The developers of the property that would house the Africa headquarters of the world’s biggest e-commerce company have been denied leave to appeal an interdict stopping construction in Cape Town.
The Liesbeek Leisure Property Trust (LLPT), the developers behind the project, said it will now approach the supreme court of appeal directly.
The decision to deny leave to appeal was handed by Western Cape High Court Judge, Patricia Goliath, handing a surprise victory to the Observatory Civic Association and the Goringhaicona Khoi Khoin Indigenous Traditional Council, which are opposing the development at the site, saying it’s culturally significant indigenous land of the Khoi community, reports TechCentral.
Judge Goliath’s decision means work at the site remains halted for the foreseeable future and could, the developers have warned previously, could lead to 6,000 direct and 19,000 indirect job losses.
The ban could also lead to the loss of significant socioeconomic benefits, which include developer-subsidised housing as well as a park that will be open to the public.
When word first got out in April 2021 that Amazon had set the ball rolling on a mega plan that would see the company launch a mammoth African headquarters in South Africa, it was embraced as big, generally good news. One of the world’s biggest tech companies was finally set for the Africa challenge, it had seemed.
For years, Amazon’s interaction with the African continent had been limited to Amazon Web Services (AWS; the cloud-computing business), a few thousand virtual customer service jobs, and an undocumented number of African residents (in 17 African countries) ordering stuff online and paying huge delivery fees to have items shipped across oceans (typically from the U.S.) in a matter of several days.

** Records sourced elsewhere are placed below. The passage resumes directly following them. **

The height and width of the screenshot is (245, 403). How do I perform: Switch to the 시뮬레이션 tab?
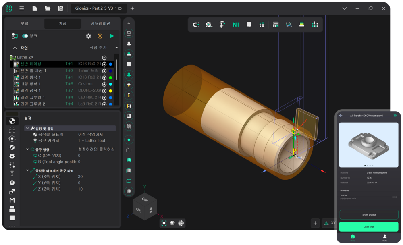point(100,24)
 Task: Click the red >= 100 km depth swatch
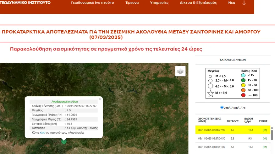click(243, 95)
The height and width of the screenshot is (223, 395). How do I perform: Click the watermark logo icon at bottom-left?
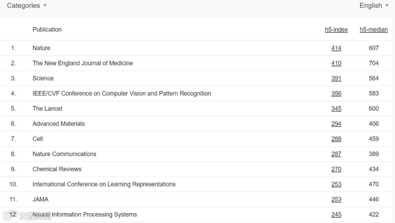[8, 215]
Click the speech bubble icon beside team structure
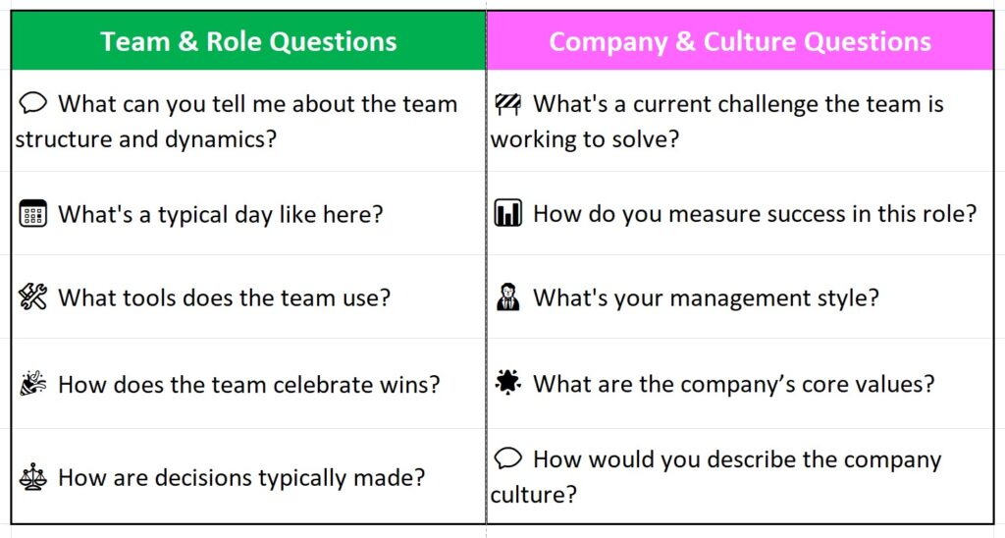This screenshot has height=538, width=1005. point(33,103)
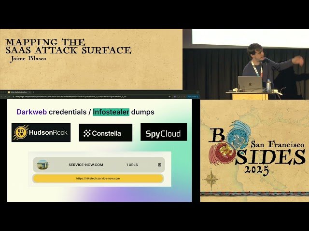Click the HudsonRock logo on the slide
The image size is (309, 231).
point(41,132)
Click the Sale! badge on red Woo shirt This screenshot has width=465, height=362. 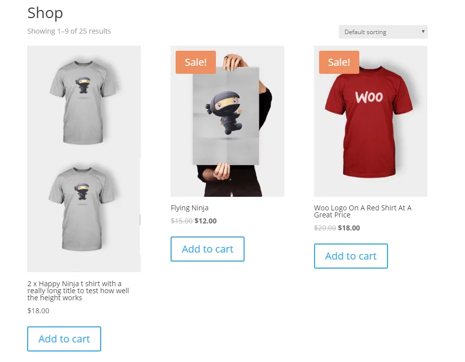pyautogui.click(x=339, y=62)
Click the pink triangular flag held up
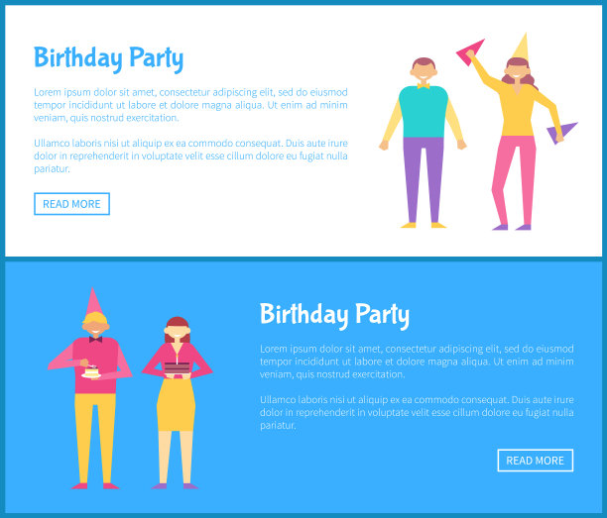 pos(469,52)
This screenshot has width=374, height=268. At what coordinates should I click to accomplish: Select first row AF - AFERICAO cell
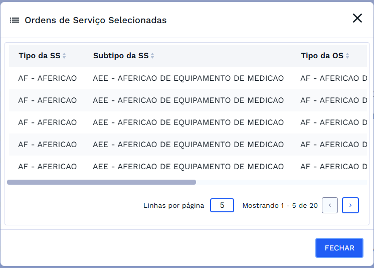(x=48, y=78)
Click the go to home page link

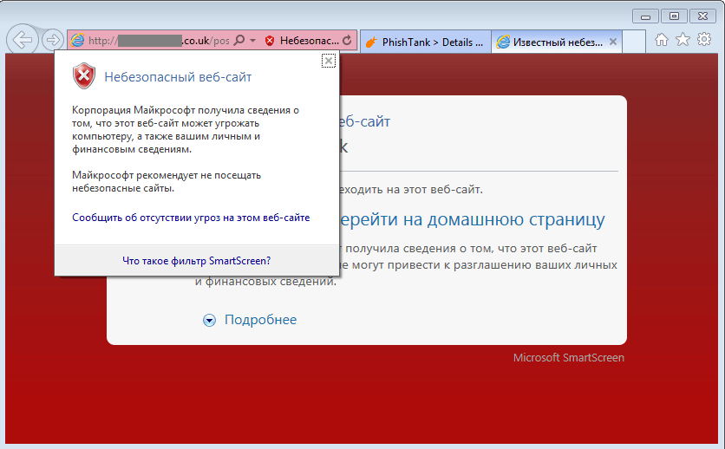[x=473, y=219]
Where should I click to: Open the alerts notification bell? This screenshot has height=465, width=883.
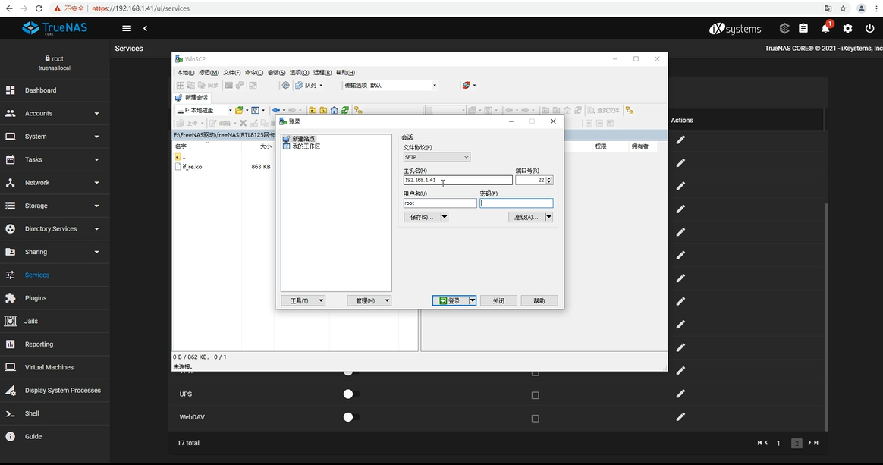825,29
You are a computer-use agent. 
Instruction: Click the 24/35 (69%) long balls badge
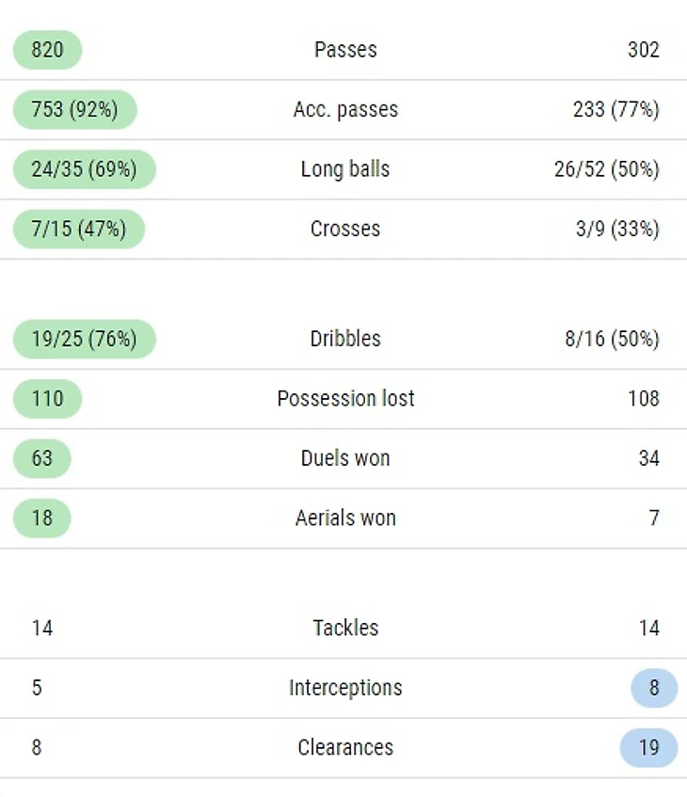pos(84,169)
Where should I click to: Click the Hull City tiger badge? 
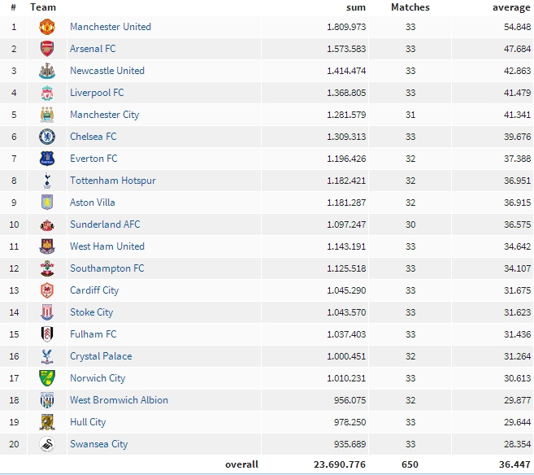coord(47,422)
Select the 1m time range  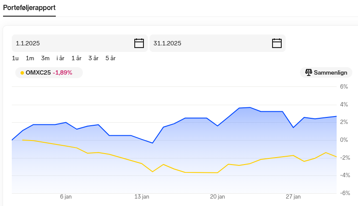[x=30, y=58]
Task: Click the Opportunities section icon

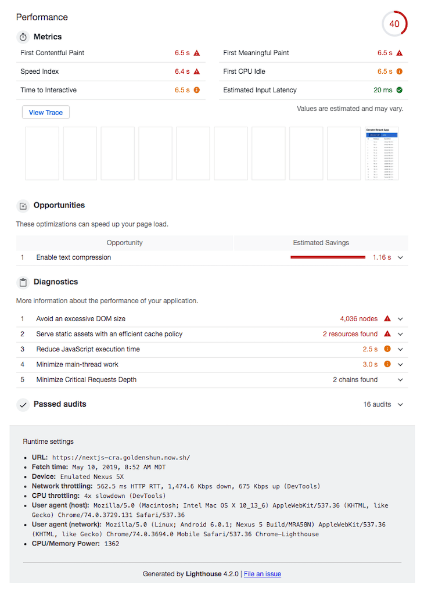Action: point(23,206)
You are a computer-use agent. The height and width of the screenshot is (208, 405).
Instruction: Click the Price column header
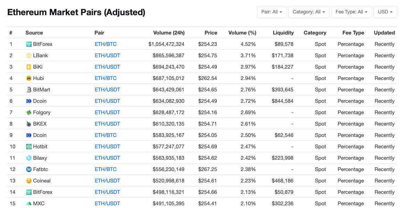(x=211, y=33)
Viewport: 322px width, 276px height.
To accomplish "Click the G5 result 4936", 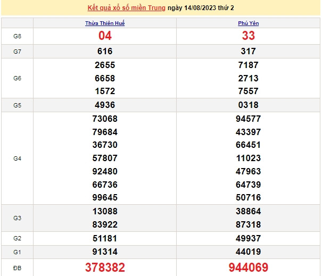I will (x=105, y=105).
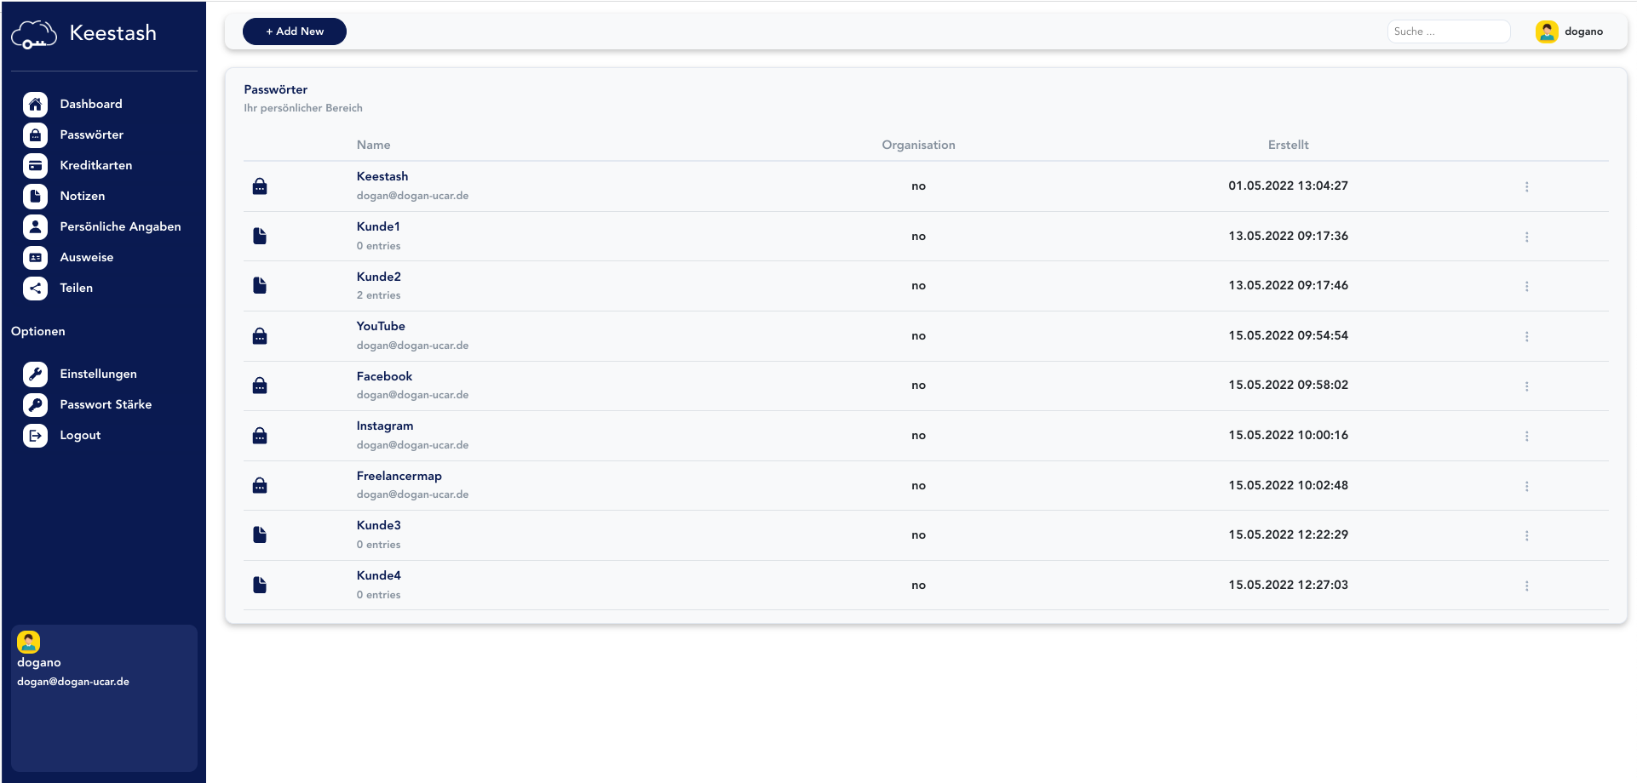This screenshot has height=783, width=1637.
Task: Click the Dashboard home icon
Action: pos(35,104)
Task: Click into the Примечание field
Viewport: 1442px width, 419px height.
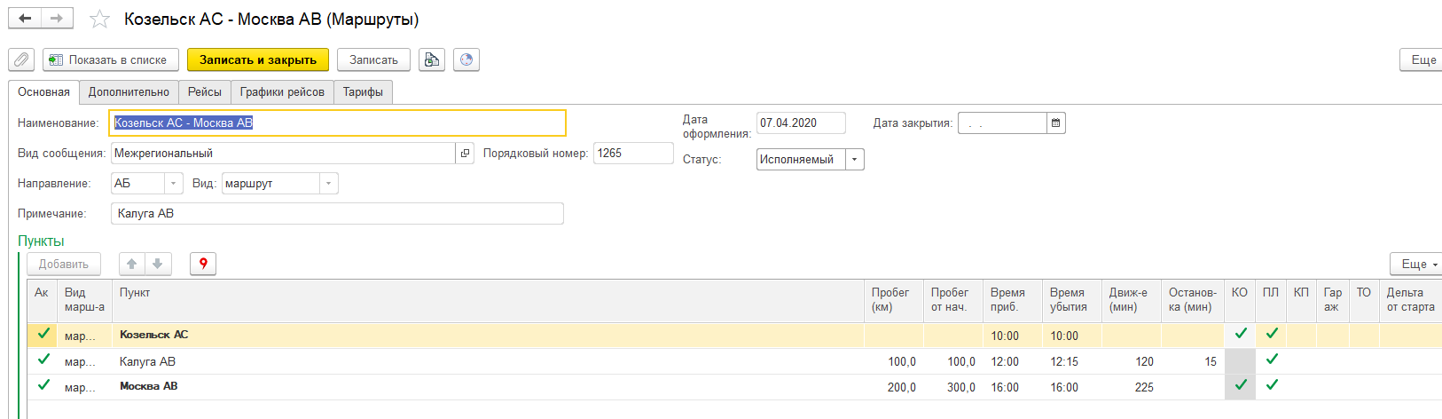Action: [x=337, y=213]
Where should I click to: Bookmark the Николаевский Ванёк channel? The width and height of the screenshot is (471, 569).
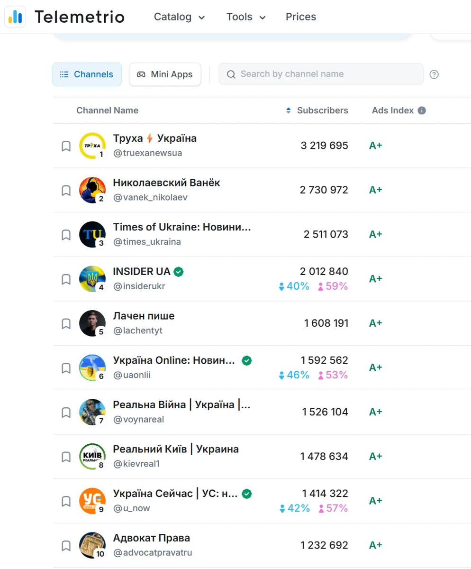pos(66,191)
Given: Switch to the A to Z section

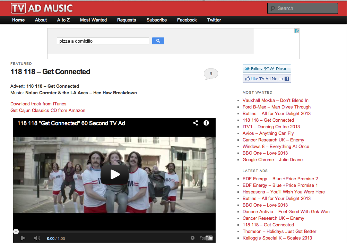Looking at the screenshot, I should [x=63, y=20].
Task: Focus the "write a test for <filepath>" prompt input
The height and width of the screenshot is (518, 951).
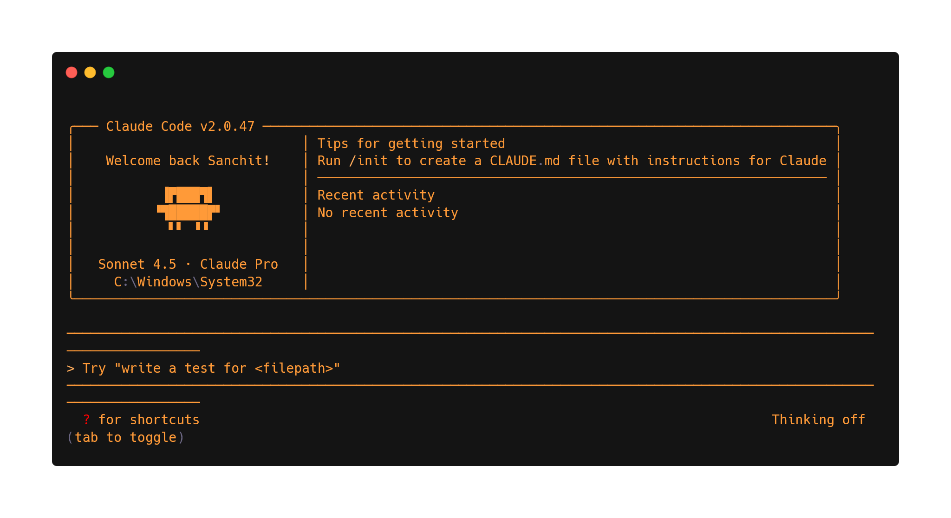Action: tap(228, 369)
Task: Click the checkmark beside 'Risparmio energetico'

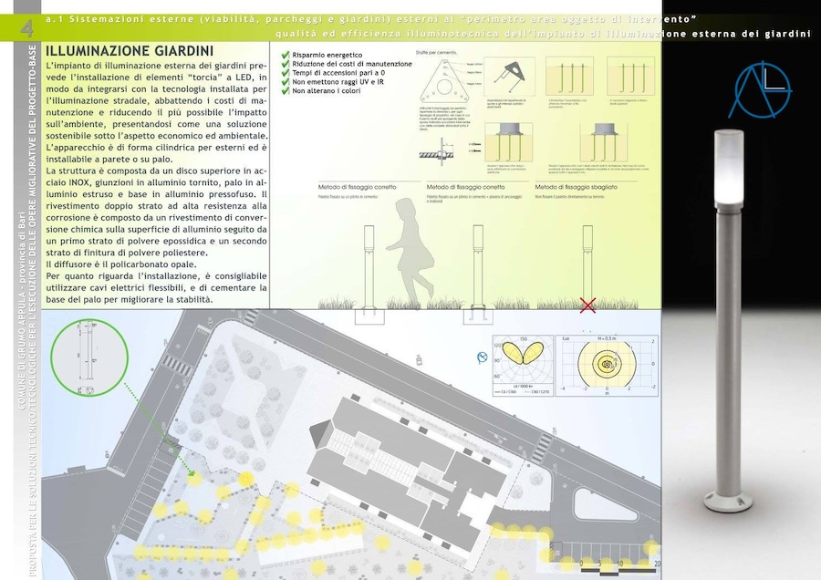Action: [x=286, y=56]
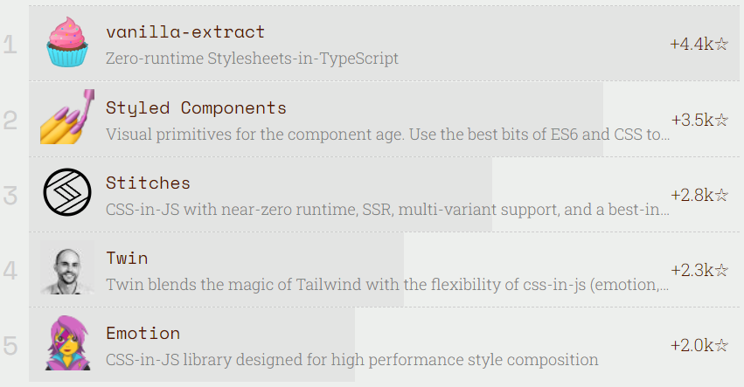Viewport: 744px width, 387px height.
Task: Click the rank number 5
Action: pos(10,346)
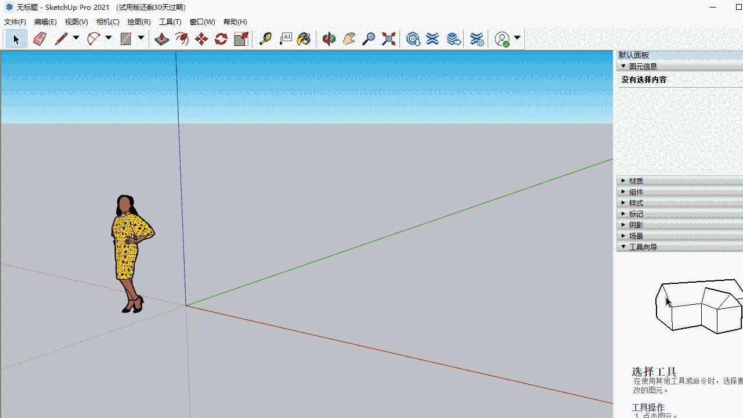Open the Tape Measure tool
Screen dimensions: 743x418
[x=265, y=39]
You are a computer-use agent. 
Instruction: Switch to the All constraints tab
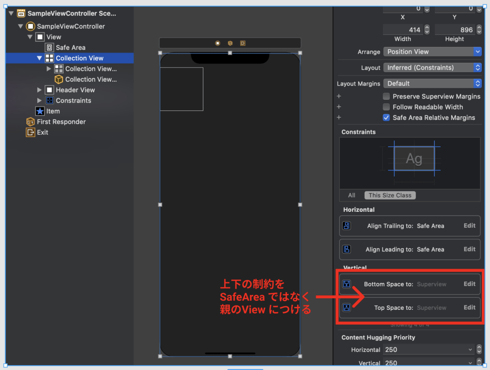352,195
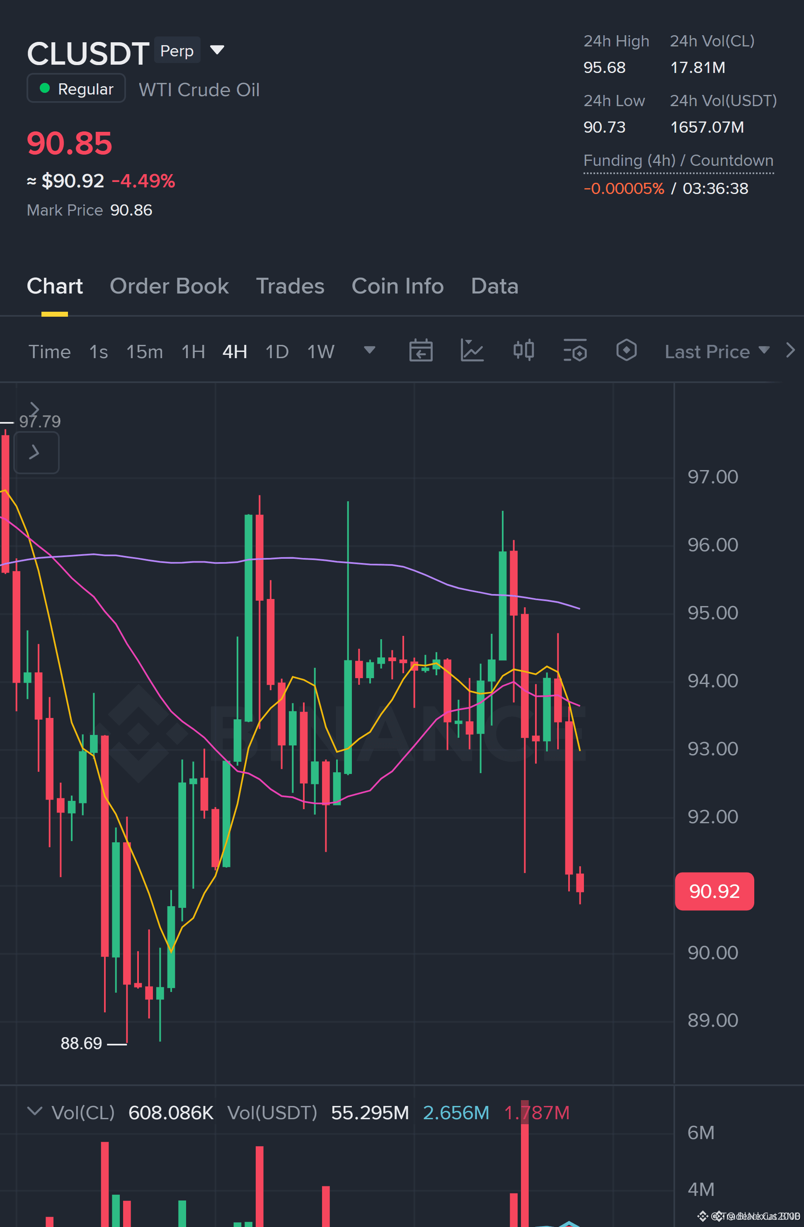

By announcing that the City of Cape Town had okayed a ZAR 4 Bn (USD 280.2 Mn) project, which has the retail giant, Amazon, at the centre of a 150,000 squared-metres space (of which 70,000 squared-metres is dedicated to Amazon), it had seemed all but certain that the U.S. e-commerce giant was looking to expand into Africa’s e-commerce territory, finally. And that speculation sure brought some excitement.
However, it soon became clear that not everyone was as enchanted by the proposed plans and Amazon suddenly found itself embroiled in a dispute.
The problem? Well, it has something to do with the location chosen for the development of the gigantic facility that would house Amazon. That location is a territory that is now under dispute.
It turns out the chosen location, at the confluence of two rivers, is the ancestral home to the earliest Khoi and San inhabitants in Southern Africa. And that area appears to be of historical importance to certain groups because of its cosmological, spiritual, and environmental significance to the indigenous groups.
In August 2021, rights groups filed an interdict at the Western Cape High Court to halt the project. Consequently, a South African court ordered the developers to pause construction of Amazon’s headquarters in South Africa in March this year, over concerns by indigenous people that the U.S. company is defiling sacred land.
A move to appeal the interdict has now been shot down, throwing a spanner in the works further. All roads now lead to the Supreme Court in South Africa where Amazon and its partners would be hoping to catch a break, though nothing is guaranteed.